Inter zdominował Olimpico i zdobył trzy punkty dzięki sześciu bramkom i sześciu różnym strzelcom: Calhanoglu, Dimarco, Barella, Dumfries, Carlos Augusto i Thuram. Sześć autorskich podpisów, które zadecydowały o niezwykłym meczu i wzbudziły aplauz publiczności: taka była analiza dumnego Simone Inzaghiego po zakończeniu meczu.
- Jestem zadowolony, ponieważ pokonaliśmy drużynę, która przeżywała bardzo dobry moment: w pierwszych 20 minutach nie rozpadliśmy się i dobrze utrzymywaliśmy dystans, potem podnieśliśmy techniczny poziom gry. Po pierwszych dwóch bramkach i po bramce na początku drugiej połowy wszystko stało się łatwiejsze: ci chłopcy dają mi to od trzech i pół roku, jestem dumny, że jestem ich trenerem. Boisko pokaże, czy jesteśmy najsilniejsi, chcieliśmy zagrać świetny mecz i dobrze się przygotowaliśmy: znaliśmy cechy Lazio, chłopcy zinterpretowali wyzwanie w najlepszy sposób.
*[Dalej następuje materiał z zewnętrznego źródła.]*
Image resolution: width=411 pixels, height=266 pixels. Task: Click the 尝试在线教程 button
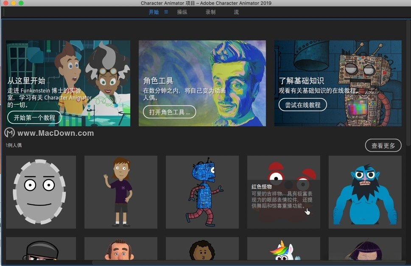303,104
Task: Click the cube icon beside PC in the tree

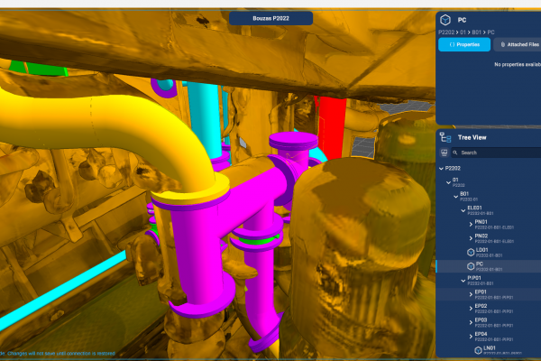Action: coord(470,266)

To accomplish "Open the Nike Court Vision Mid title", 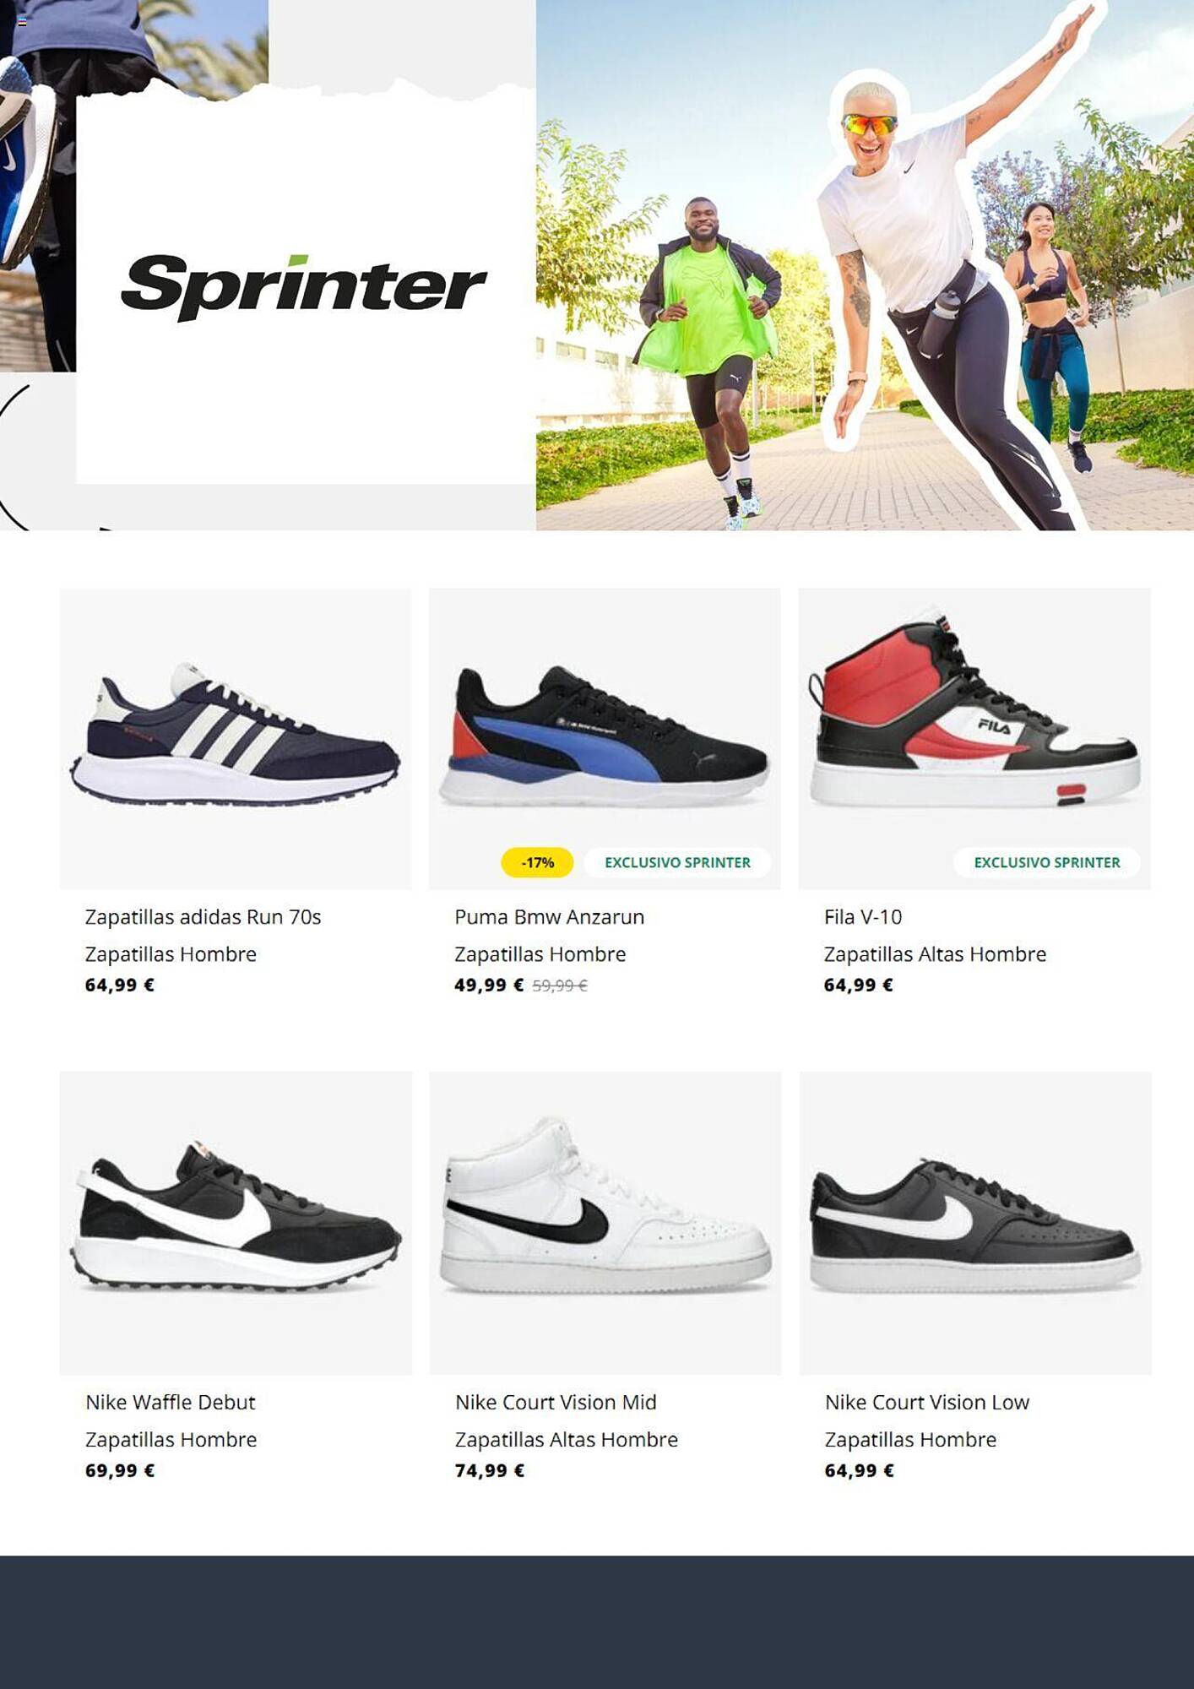I will (556, 1402).
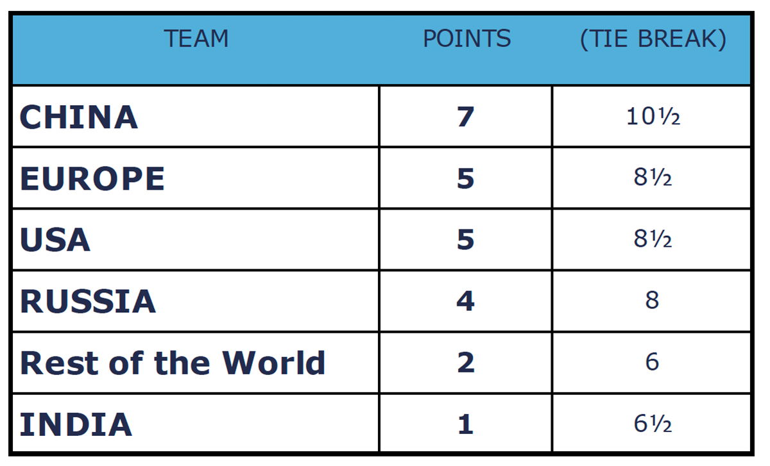Screen dimensions: 770x466
Task: Select China's tie break value 10½
Action: pyautogui.click(x=653, y=117)
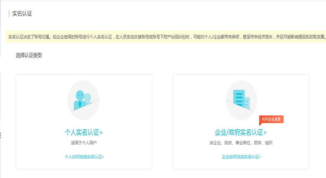Open 个人实名认证 verification
Screen dimensions: 326x178
tap(84, 132)
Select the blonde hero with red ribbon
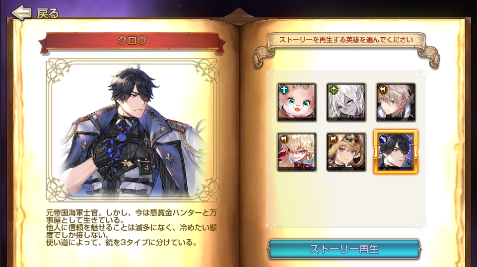The image size is (477, 267). [x=297, y=152]
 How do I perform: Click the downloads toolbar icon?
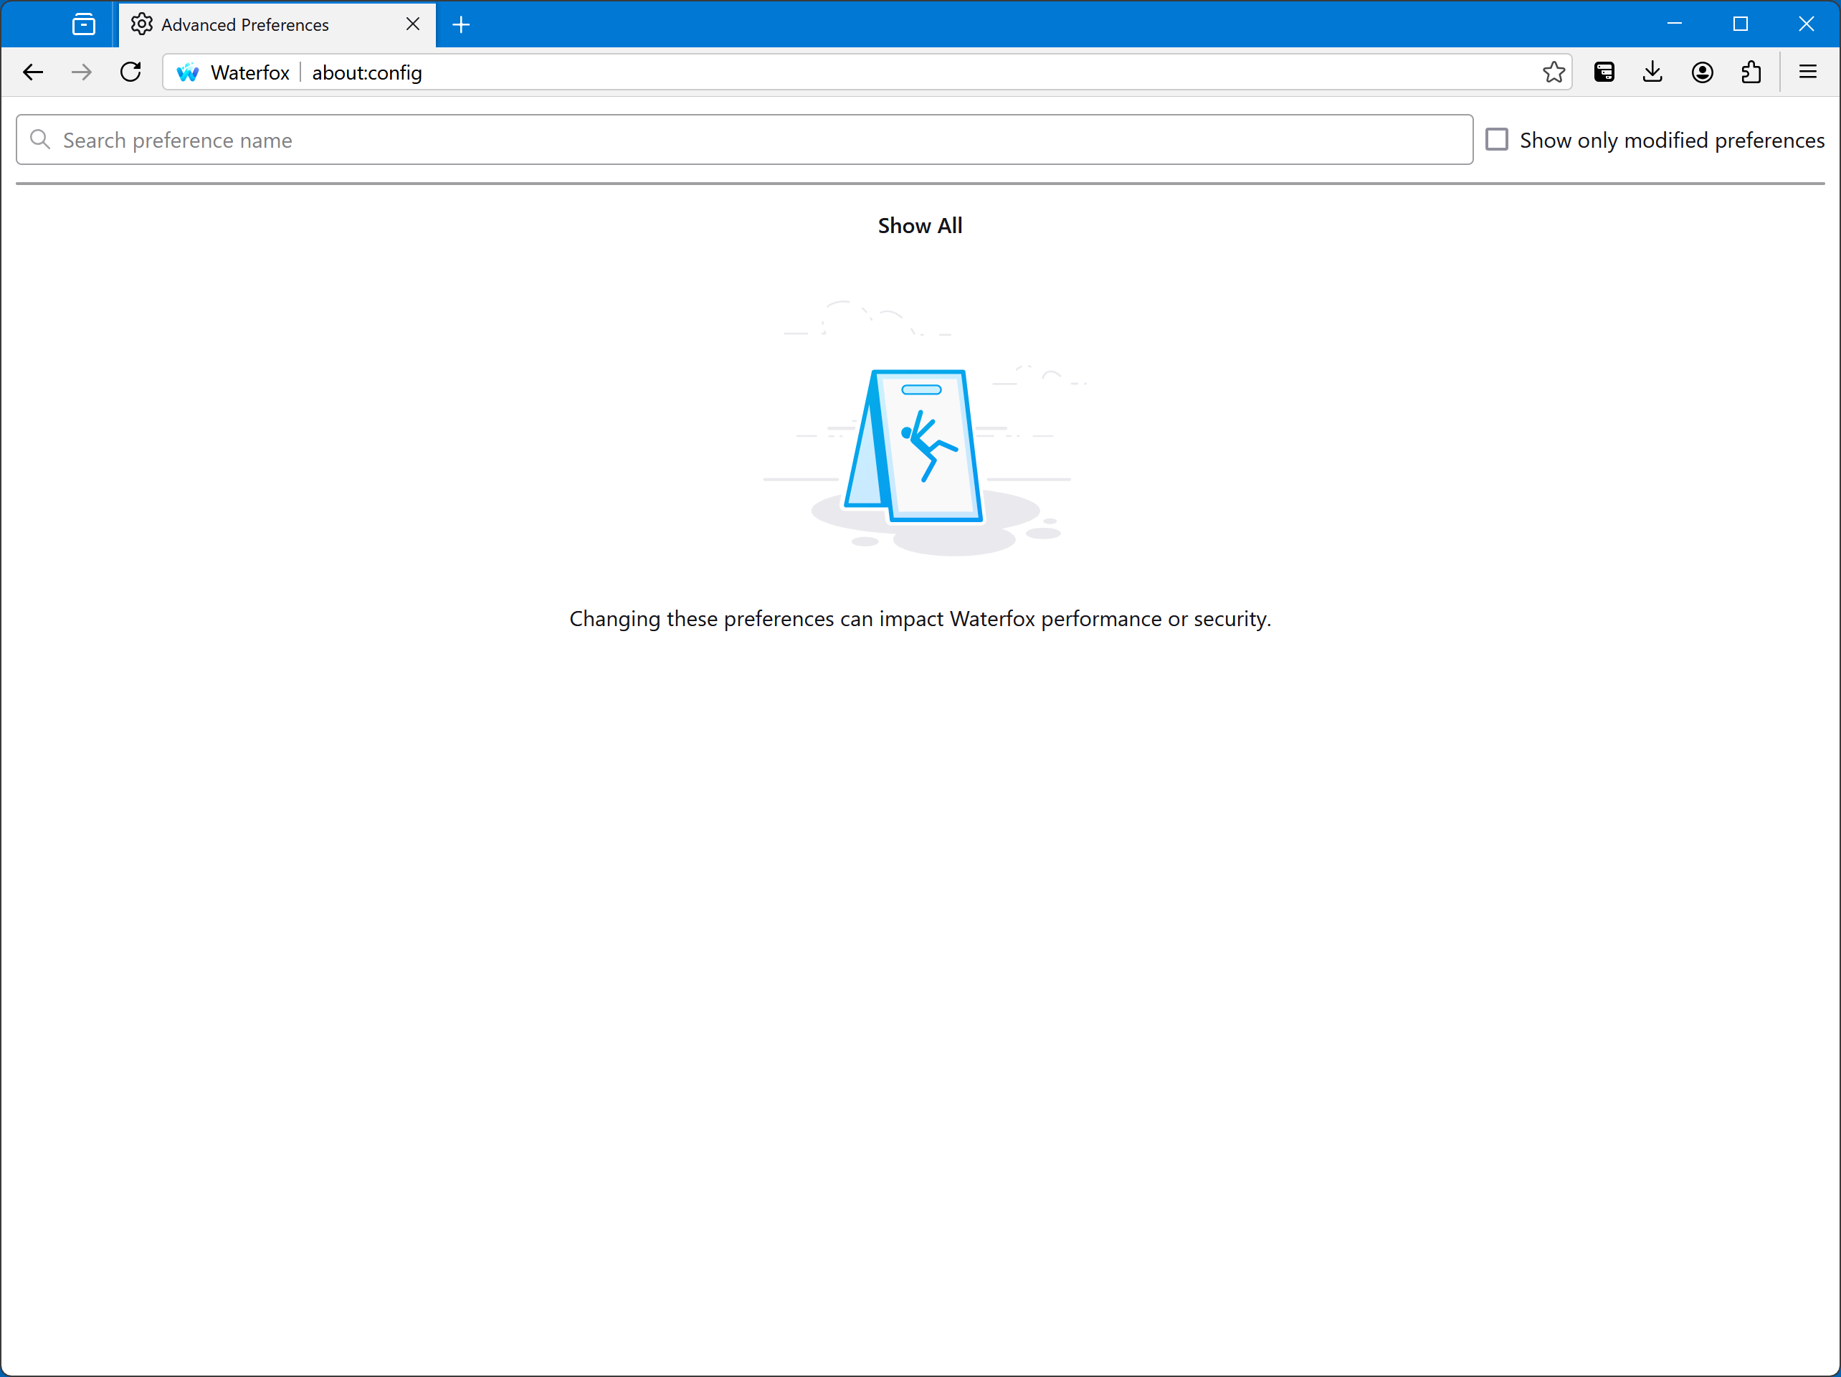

Mamy mecz do nadrobienia, po dwóch ostatnich meczach przejdziemy do Superpucharu i będziemy mieli kolejny mecz do nadrobienia: będzie to skomplikowane, ale mamy nadzieję, że zawsze będziemy tak grać. W ciągu ostatnich dwóch i pół miesiąca mieliśmy świetną ciągłość, ale to samo dotyczy wielu drużyn, w tym Lazio; wystarczy spojrzeć na tabelę.
- Gol stracony z Parmą mnie rozzłościł, bo na niego nie zasłużyliśmy, dziś trzeba pochwalić chłopaków, którzy od miesiąca grają praktycznie non stop, a w obronie mamy spore trudności z rotacjami, ale każdy daje z siebie wszystko. Bisseck zagrał dziś dobrze, ale został upomniany i musiałem dokonać pewnych kalkulacji, Darmian wszedł jako środkowy obrońca, grając z wielką inteligencją, jak to zwykle robi, po tym, jak grał wyżej przez cały ostatni rok. Rzeczą, z której jestem najbardziej dumny, jest szalone zaangażowanie, jakie moi piłkarze wkładają od trzech i pół roku, zawsze mi to pokazują, nigdy się nie poddają i są świetną grupą. Wszyscy zasługują na grę, wiedzą, że wiele osób nie mogło się doczekać naszego kolejnego potknięcia po przegranych derbach, ale chłopcy mało ich słuchają i bardzo ciężko pracują.